List every year given in the text about Georgiana Burne-Jones, in the order they appear.

DOCUMENT TEXT =>
::::::::::
Names on the buses

474 Georgiana Burne-Jones

Connections with Brighton and Hove : Georgiana was a member of the well-connected Macdonald family in Birmingham when she was born in 1840. She fell in love with the artist Edward Burne-Jones and married him in 1860. He became one of Britain's leading painters and was made a baronet. Always known as Georgie, she took art lessons and became adept at illustration herself. The couple bought Prospect House in Rottingdean as their holiday home in 1880 and later combined it with the cottage next door to form North End House. Georgie loved her new country house and garden but her husband preferred the Grange, their large home in Fulham. She won a seat on Rottingdean parish council in 1895, backing the working class and taking up women's issues. Burne-Jones died in 1898 and a memorial service was held at Westminster Abbey. Georgie wrote his biography. When news of the declaration of peace of the Boer War in 1902, she hung a banner at North End House reading "We have killed and also take possession". Her nephew, Rudyard Kipling, went to her home to make sure she was not attacked by irate villagers. She died in 1920, just days before her death Georgiana proposed the funding of a local hospital bed as a way of marking the loss of life of Rottingdean villagers in the First World War.
::::::::::
Collected data =>
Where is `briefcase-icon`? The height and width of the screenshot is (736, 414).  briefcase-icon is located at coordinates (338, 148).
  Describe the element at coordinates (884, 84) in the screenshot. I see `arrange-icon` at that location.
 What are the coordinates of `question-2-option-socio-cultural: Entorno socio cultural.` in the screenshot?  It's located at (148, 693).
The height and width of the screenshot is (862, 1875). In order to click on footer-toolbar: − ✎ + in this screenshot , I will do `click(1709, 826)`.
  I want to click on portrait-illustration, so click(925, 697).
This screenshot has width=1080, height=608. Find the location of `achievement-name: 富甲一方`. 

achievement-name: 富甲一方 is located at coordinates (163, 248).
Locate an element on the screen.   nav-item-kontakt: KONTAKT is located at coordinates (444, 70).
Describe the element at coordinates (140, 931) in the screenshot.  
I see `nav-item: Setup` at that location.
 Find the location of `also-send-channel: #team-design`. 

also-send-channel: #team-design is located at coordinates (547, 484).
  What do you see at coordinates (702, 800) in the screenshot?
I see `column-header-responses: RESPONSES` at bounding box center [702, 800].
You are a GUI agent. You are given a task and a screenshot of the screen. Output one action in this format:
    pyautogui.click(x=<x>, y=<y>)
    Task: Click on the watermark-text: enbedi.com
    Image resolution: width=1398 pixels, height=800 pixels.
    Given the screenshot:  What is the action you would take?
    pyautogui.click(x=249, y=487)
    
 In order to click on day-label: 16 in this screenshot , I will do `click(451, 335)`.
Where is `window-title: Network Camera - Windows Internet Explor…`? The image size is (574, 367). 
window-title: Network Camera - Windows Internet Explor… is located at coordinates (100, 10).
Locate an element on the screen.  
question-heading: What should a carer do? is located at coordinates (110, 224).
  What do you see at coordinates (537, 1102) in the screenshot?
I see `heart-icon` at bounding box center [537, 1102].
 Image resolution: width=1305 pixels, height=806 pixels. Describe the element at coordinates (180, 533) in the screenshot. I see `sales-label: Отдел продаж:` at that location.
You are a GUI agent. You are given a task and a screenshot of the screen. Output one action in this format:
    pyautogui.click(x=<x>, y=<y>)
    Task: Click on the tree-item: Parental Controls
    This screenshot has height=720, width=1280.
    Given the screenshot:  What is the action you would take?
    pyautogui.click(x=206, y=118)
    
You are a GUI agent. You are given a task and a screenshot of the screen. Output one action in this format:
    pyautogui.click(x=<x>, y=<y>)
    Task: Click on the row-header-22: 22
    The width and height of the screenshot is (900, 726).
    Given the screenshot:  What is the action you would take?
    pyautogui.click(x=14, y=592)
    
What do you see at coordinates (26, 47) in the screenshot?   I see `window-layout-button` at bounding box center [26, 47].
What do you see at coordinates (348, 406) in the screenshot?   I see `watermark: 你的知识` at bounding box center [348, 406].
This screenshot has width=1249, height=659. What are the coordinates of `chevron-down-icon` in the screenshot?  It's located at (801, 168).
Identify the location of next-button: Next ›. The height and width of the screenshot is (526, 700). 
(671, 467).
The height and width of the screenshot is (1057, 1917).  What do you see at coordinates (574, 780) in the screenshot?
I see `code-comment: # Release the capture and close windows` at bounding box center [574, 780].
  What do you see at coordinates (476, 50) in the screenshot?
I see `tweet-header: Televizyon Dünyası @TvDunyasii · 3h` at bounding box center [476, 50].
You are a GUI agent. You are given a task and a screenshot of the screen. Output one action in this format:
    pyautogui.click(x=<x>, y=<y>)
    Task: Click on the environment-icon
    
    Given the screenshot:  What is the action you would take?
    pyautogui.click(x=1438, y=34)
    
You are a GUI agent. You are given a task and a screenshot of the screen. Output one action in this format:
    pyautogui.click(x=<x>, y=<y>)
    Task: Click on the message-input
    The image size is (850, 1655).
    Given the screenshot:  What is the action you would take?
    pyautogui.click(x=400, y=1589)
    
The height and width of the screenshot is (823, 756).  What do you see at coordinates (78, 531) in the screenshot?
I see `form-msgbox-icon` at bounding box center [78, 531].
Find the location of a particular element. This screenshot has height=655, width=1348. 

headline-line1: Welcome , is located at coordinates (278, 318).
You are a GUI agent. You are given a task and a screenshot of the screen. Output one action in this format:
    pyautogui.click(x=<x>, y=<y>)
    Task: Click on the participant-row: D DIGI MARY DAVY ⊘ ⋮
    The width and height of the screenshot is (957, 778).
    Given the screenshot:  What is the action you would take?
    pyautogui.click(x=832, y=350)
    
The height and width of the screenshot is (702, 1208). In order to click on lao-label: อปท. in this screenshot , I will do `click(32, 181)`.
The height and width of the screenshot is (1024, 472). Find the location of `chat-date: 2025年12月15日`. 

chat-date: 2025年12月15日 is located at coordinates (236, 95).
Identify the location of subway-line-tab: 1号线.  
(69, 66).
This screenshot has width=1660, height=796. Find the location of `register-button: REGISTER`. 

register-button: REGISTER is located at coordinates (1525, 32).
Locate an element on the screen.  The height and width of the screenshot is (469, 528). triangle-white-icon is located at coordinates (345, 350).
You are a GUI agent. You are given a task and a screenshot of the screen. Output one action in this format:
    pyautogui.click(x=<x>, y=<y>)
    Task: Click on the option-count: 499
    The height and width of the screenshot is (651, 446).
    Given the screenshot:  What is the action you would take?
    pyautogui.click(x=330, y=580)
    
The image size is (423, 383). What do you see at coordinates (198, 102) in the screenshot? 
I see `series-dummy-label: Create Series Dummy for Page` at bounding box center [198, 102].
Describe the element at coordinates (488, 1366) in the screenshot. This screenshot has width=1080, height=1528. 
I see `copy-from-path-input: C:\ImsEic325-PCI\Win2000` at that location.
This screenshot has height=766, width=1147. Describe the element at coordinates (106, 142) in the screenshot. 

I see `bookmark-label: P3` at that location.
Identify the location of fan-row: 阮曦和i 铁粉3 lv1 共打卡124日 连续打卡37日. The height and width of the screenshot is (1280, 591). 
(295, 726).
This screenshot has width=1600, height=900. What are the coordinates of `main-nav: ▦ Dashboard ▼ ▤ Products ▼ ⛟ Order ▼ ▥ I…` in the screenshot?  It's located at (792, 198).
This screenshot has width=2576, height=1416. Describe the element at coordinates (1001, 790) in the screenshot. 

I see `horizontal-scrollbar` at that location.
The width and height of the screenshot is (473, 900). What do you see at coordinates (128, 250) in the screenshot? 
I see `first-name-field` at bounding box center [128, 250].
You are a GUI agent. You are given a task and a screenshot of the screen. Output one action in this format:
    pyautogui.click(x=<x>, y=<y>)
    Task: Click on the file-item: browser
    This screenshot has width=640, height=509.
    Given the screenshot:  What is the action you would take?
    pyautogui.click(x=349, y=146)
::::::::::
RESULT BELOW => 1840, 1860, 1880, 1895, 1898, 1902, 1920